Что требуется:
**A.** Ответьте на вопросы по ветке форума о минусовках:
(i) В какой день недели автор темы обещает добавлять новую минусовку?
(ii) Какую пьесу Fantini_Acoordions выложил 12 июля 2014 года?
(iii) Сколько человек, по словам Fantini_Acoordions, скачали материал и сколько из них сказали спасибо?
**B.** Перепишите без изменений фрагмент ветки форума о минусовках, который начинается со слов "Пользуемся!" и заканчивается словами "со связью будет)".
**C.** Продолжите ветку форума о минусовках с того места, на котором заканчивается приведенный текст.

# Минусовки от Юрия



## Fantini_Acoordions (11 Июл 2014)

*Уважаемые баянисты и аккордеонисты!*

Здесь будут выкладываться мной минусовки, качественные минусовки и нотки!*Просьба как можно больше лайков! *
Спасибо.

Пользуемся! 

*Только Качественные МИНУСА *Баян микса,Табачник, Дранга, Ковтун и другие. _Ламбада_

Каждую неделю буду добавлять по одной минусовке (день добавления: четверг))
(если все нормально со связью будет)



P.S просьба не закрывать тему)
И комментируем ( что желаете получить в ближайшую неделю )


----------



## Fantini_Acoordions (12 Июл 2014)

Уважаемые баянисты и аккордеонисты!

Решил Сегодня Вас порадовать пьесой 

*"Цветущий май"* 

Вот интересная аранжировка этой пьесы:


----------



## vev (12 Июл 2014)

*Fantini_Acoordions*,
Юрий, а Вам принципиально "спасибо" получить? :biggrin: 
Обычно здесь народ и без напоминаний за хорошую и полезную вещь благодарит


----------



## Fantini_Acoordions (12 Июл 2014)

Скачали 30 человек точно. А сказали спасибо 3. Я покупал их. И прошу элементарного спасибо. Не говоря о деньгах)) :biggrin:


----------



## vev (12 Июл 2014)

*Fantini_Acoordions*,
"Спасибо" "спасибо" - две большие разницы. Если от чистого сердца, то и так поставят, если из под палки, то на кой черт оно Вам такое "спасибо"? :biggrin:


----------



## Fantini_Acoordions (12 Июл 2014)

*vev,*
В принципе спасибо могут и поставить если от чистого сердца), а так просто... плюс (имел ввиду) информация о том , что здесь есть такая кнопка "Спасибо" некоторые новенькие , которвые играют под минусовки, они не знают про эту Чудо-кнопку) я и сам не знал по началу, а так поностью с Вами согласен) Вам полезен материал?

С уважением Юрий

*vev,*

Какую следующую пьеску выложить?


----------



## vev (12 Июл 2014)

Перечень данных:
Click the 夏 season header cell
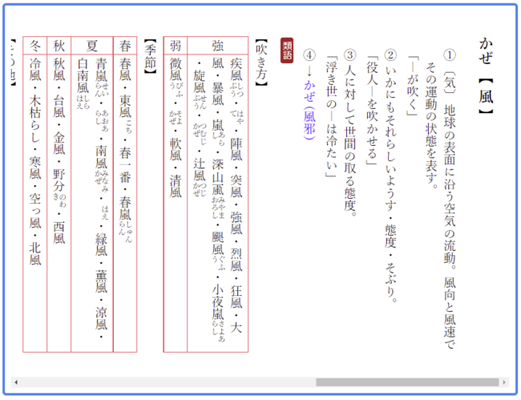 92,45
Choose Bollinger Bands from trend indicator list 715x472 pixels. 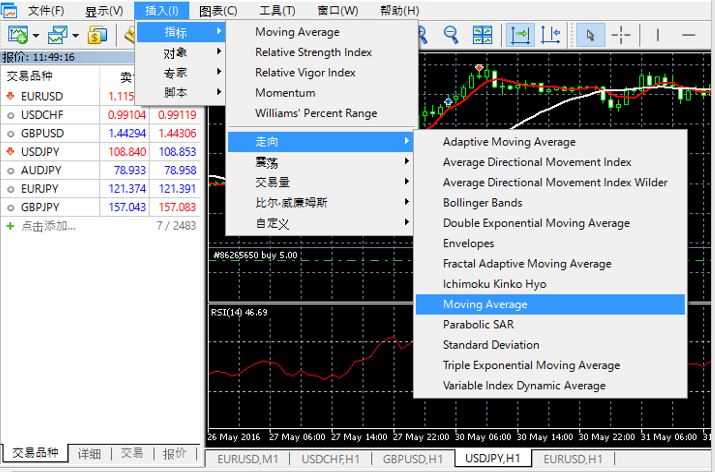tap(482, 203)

...

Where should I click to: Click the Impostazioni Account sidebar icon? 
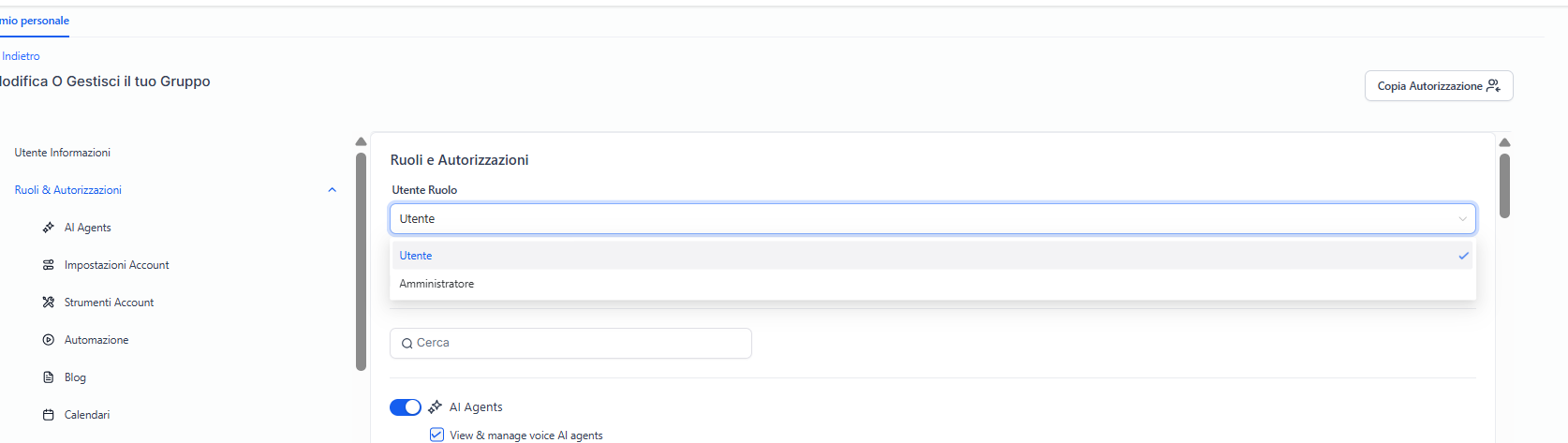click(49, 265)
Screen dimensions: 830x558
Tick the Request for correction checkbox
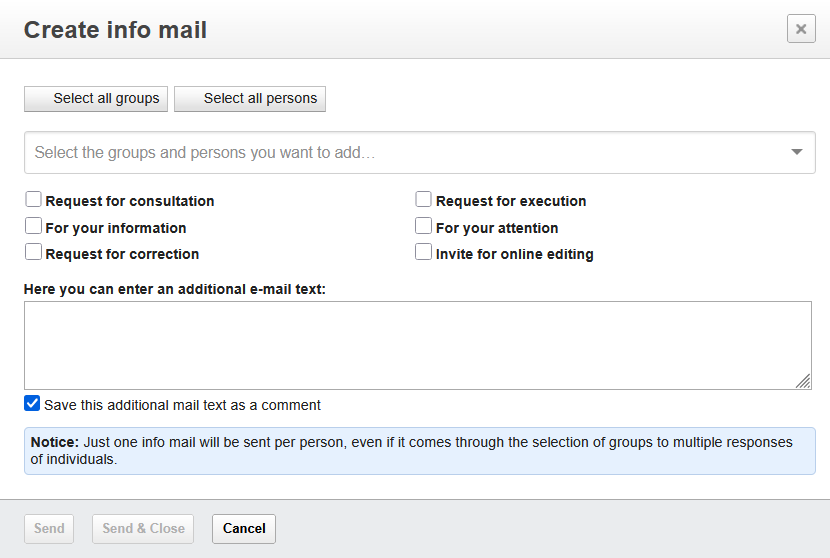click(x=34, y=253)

Ответы к заданиям:
**A.**
(i) В четверг.
(ii) «Цветущий май».
(iii) Скачали 30 человек, спасибо сказали 3.

**B.**
Пользуемся! 

*Только Качественные МИНУСА *Баян микса,Табачник, Дранга, Ковтун и другие. _Ламбада_

Каждую неделю буду добавлять по одной минусовке (день добавления: четверг))
(если все нормально со связью будет)

**C.**
*Fantini_Acoordions*,
Юрий,
Я - не показатель. Для меня минусовки представляют интерес чисто гипотетический. Выступать я не собираюсь в ближайшем обозримом будущем, а для себя и без минуса есть над чем работать 

Но как человек запасливый. ... :biggrin: 

По поводу следующей: а Вы огласите весь список и тогда будет понятно, чего именно душа больше хочет. Да и ожидание с предвкушением будет для многих намного интереснее :biggrin: 

Думаю, что материал будет интересен очень многим и многие помянут добрым словом, даже не ставя "спасибо" 

С уважением
Евгений


----------



## Fantini_Acoordions (13 Июл 2014)

* !Уважаемые!*

 Из за того, что не смогу выложить на следующей неделе ( в четверг ) редкую минусовку по причине моего отъезда)) до чт, выкладываю ее сегодня, сегодня начинаю выкладывать еще и нотки ко всему к этому) пользуйтесь )

Итак *"Латино Донна"* из реп.-ра *П.Ю.Дранги*

_(ноты предлагаю в форматах: *sib.* и/или *pdf.*)_





Уважемые форумчане!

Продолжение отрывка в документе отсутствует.